TASK INSTRUCTIONS:
In the abstract on composite dielectric material for sensing breath, what room-temperature liquid metal are all the sensors' composites based on?

PROVIDED PASSAGE:
::::

(367b) Composite Dielectric Material for Multimodal Sensing of Breath

Soft material-based capacitive (and resistive) sensors are a powerful tool for understanding the state, health, and motion of the human body in complex environments performing every day, work day, and athletic tasks. Creating sensors that can accurately couple mechanical deformation and electrical behavior to deliver a precise picture of the activity of interest with the necessary sensitivity is a challenge that requires substantial device development and material optimization. The literature is full of examples of simple test cases where tensile tensors are mounted onto gloves at finger joints and pressure sensors are placed into shoe soles. Our work seeks to push farther into the biomedical space and investigate how to measure one of the most important biophysical markers, breathing behavior. While there are many external medical devices that measure breathing from spirometers to more complicated respiratory measurements and biochemical indicators, soft material sensors have largely been left out of this space despite that soft materials may enable wearable devices that could be used in clinical, rehabilitation, and home care spaces. In this work, we develop capacitive sensors with high sensitivity and load capacity to measure breath as (a) part of a wearable sensor system and (b) as a component of an instrument. For (a), work is undertaken to determine how to best match sensor mechanical and adhesive properties while maintaining electrical integrity and dielectric sensitivity. The first steps towards location optimization will also be discussed in order to best capture the physiology of breathing. For (b), the sensors are further optimized to not only reliably deform with respect to pressure (particularly for percussion), but also optimized to detect vibration, which is a mode of sensing that has largely been previously neglected by soft material sensors. All sensors will be based on composites of the room temperature liquid metal galinstan (gallium-indium-tin) in an elastomer (based on biocompatibility and adhesion). Electrodes and form of the sensor are optimized for sensitivity in the required deformation mode. Vibration in particular requires significant electrode pattern optimization and the correct balance of low modulus and high permittivity. Work presented will describe our efforts in engineering the material, device, and electronics to deliver on the multifunctionality required for a complete understanding of breathing behavior.

::::

AVAILABLE DATA:
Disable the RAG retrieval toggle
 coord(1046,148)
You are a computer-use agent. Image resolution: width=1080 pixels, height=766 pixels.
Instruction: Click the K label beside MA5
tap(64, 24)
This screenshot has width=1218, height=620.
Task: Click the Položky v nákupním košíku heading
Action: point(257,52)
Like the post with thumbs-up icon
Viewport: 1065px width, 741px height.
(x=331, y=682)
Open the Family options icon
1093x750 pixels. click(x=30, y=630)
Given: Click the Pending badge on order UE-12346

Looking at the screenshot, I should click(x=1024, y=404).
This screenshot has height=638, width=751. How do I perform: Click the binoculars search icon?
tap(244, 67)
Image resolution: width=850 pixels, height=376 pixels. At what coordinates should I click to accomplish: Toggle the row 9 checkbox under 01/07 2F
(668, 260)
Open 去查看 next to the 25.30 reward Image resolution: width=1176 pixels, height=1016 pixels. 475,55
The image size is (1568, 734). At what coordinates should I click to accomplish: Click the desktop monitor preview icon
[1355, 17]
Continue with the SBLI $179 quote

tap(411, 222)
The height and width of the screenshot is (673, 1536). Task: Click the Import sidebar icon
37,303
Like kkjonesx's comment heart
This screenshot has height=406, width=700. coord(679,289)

::::

REPLY TO THE TASK:
Galinstan (gallium-indium-tin), in an elastomer.